Rachel, who announces she’s from “Cardholder Services” before you can even say hello, is the automated caller who plagues cellphones and landlines. First-time recipients may feel an initial pang of anxiety at hearing from her — Was my credit card breached? — but by the 10th or 20th or 30th interaction, that worry becomes downright irritation.

Yet Rachel keeps calling to pitch her rate-reduction services. Being on the government’s Do Not Call Registry won’t keep her at bay; neither will rules that forbid pre-recorded telemarketing messages, known as robocalling. Rachel, you see, is an unapologetic law-breaker.

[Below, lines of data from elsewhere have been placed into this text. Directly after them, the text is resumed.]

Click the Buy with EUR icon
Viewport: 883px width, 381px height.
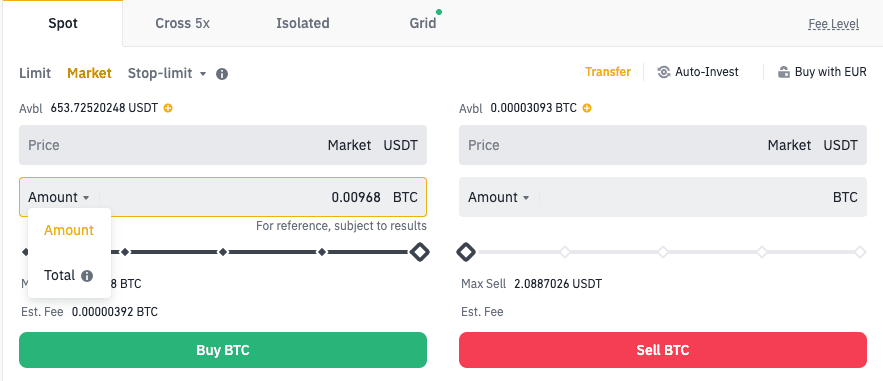click(x=783, y=72)
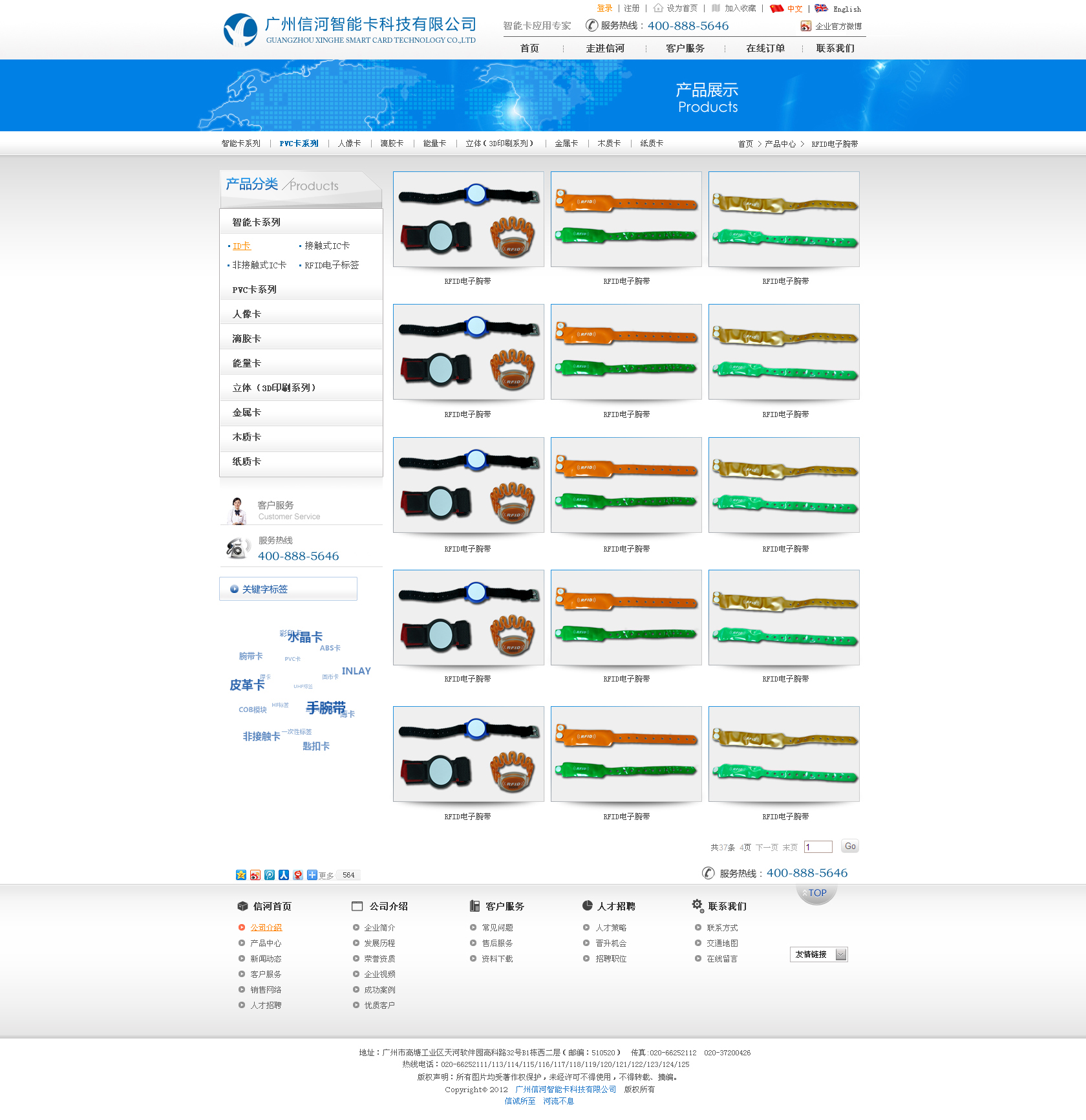
Task: Open 登录 login link
Action: click(x=604, y=8)
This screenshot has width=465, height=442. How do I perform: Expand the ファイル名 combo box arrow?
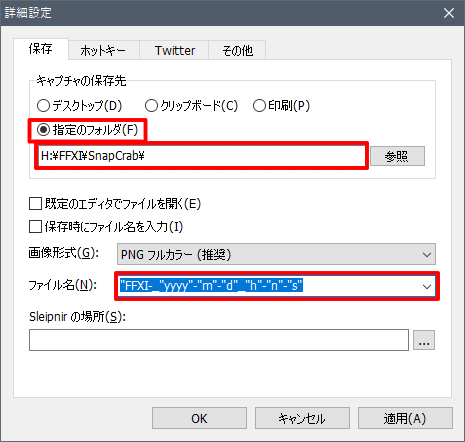[x=426, y=286]
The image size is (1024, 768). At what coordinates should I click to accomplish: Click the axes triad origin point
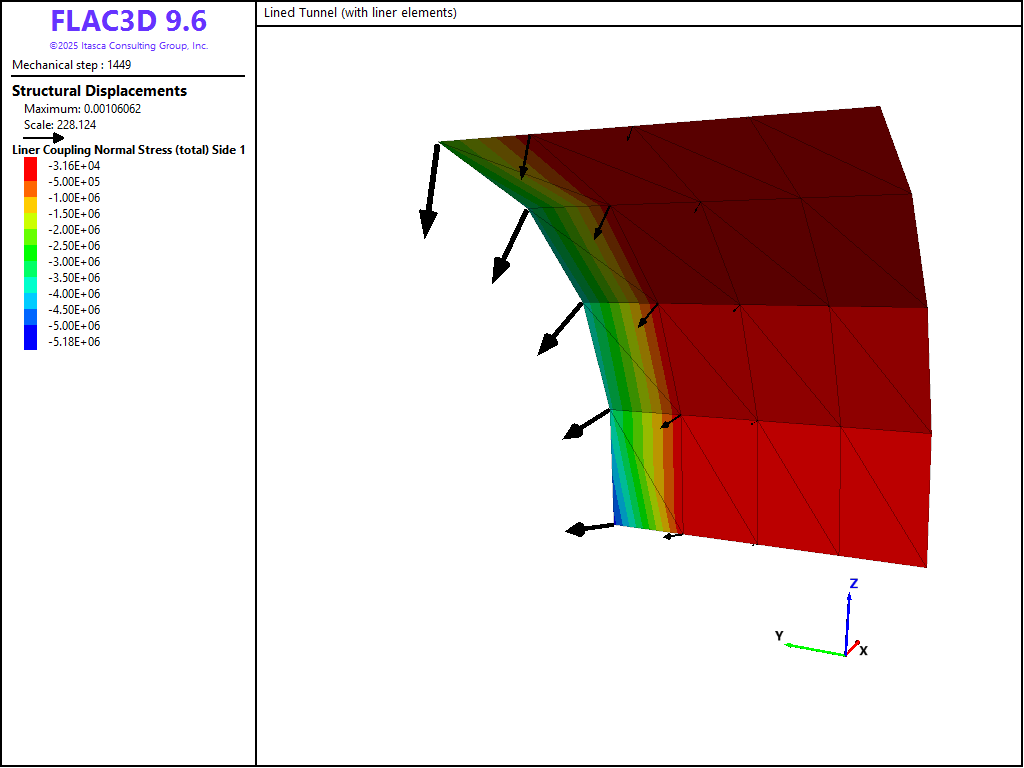(x=845, y=655)
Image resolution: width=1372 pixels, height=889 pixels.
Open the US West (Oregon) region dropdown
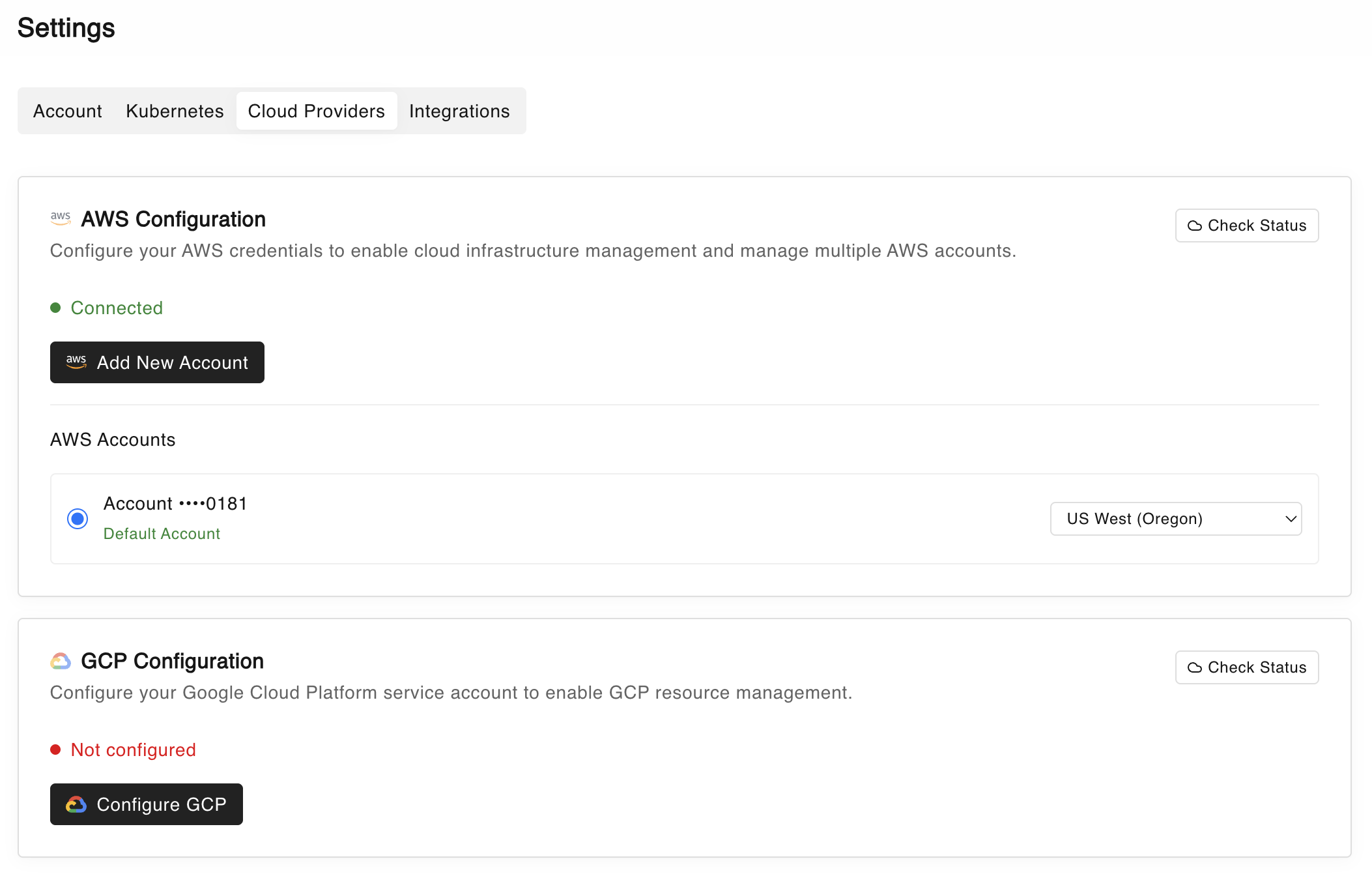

Actually, says Will Maxson, a staff attorney with the Federal Trade Commission, she’s a sound file easily found on the Internet, and that’s part of the reason Rachel is so hard to stop. “Lots and lots of different robocalls use that message,” he says, and with advances in technology that allow calls to be placed from anywhere in the world by anyone with a computer and software, Rachel can be everywhere and nowhere.

But the FTC, which works to protect consumers from deceptive business practices, has been hot on Rachel’s trail. In March, it secured a settlement order against a suburban Los Angeles operation that had bombarded consumers with more than 2 billion calls between January 2008 and August 2009, including many by Rachel. The order banned several interrelated companies and their principals from the telemarketing field and required that they surrender $3 million in assets.

Like the game Whac-A-Mole, however, Rachel keeps resurfacing — to the frustration of consumers and the FTC alike. “We get those calls [at home], too,” says Maxson, who serves as the agency’s program manager of Do Not Call enforcement.

The national Do Not Call Registry, jointly managed by the FTC and the Federal Communications Commission, was created in 2003 as a way for consumers to block unwanted telemarketing calls. It worked fine for a time — until technology made it possible for unscrupulous companies to ignore established telemarketing protocols and call with near impunity by masking their caller-IDs or quickly changing their location or number.

All telemarketing robocalls (except political, survey, public interest and charitable ones) have been illegal since 2009, according to the FTC, unless agreed to in writing beforehand by the recipient. This summer, the FCC tweaked the Do Not Call rules by eliminating a provision that had allowed a robocall to a consumer with an “established business relationship.”

To try to get ahead of Rachel, the FTC will hold a Robocall Summit in October that Maxson said will bring together representatives from the telemarketing and telecommunications industries, law enforcement and consumer groups to talk about the problem and “ways to fight back with technological advances.” For now, though, the FTC advises hanging up on Rachel. If you’re on the Do Not Call Registry and get a call, you can file a complaint with the FTC (online at donotcall.gov) that goes into a big database that agency investigators use to watch for patterns that may lead to future prosecutions.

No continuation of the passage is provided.